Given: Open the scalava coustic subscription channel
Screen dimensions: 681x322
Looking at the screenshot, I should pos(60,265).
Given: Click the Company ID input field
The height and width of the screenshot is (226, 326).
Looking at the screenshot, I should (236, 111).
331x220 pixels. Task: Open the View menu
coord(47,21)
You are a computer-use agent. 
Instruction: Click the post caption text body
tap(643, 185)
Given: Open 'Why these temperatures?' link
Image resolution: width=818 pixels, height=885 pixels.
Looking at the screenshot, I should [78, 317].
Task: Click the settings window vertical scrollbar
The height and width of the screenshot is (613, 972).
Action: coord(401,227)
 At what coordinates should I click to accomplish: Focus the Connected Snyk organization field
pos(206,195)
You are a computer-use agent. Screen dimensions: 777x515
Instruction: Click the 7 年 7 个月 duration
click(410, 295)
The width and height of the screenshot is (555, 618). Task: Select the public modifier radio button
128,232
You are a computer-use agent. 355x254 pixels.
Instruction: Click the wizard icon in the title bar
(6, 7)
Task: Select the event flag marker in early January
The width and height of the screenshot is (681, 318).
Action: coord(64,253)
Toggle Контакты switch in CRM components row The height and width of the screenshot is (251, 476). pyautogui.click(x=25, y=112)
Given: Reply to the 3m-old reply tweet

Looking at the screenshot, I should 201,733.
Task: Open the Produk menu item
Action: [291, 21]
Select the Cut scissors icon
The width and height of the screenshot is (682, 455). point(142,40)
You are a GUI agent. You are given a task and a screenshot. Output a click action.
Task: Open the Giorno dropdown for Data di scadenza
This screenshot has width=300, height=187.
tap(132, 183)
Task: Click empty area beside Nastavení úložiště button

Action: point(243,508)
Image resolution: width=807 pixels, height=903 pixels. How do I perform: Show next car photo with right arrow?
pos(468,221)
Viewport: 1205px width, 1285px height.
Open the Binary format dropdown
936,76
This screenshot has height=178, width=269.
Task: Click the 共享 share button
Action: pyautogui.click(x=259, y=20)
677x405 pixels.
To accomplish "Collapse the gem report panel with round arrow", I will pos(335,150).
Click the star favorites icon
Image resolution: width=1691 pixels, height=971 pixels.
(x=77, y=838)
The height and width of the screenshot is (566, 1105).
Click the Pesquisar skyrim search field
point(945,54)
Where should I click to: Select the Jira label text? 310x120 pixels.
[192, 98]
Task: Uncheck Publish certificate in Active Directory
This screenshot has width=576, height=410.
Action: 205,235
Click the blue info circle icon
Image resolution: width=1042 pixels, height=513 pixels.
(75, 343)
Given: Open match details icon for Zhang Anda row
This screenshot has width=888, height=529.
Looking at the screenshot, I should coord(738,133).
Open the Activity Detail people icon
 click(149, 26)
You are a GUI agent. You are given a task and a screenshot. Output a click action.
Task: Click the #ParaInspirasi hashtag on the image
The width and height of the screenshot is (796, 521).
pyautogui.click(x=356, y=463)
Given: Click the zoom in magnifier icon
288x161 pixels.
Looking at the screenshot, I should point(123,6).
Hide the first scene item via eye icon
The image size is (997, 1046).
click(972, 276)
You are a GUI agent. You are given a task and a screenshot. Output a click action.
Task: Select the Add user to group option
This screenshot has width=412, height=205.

---+---

▶ [BRIEF]: If a line of the listing above holds the string "computer", copy it.

▶ [EXERCISE RESULT]:
You are a computer-use agent. 
You are a computer-use agent. Screen dimensions: 777x515
You are a computer-use agent. 355x254 pixels.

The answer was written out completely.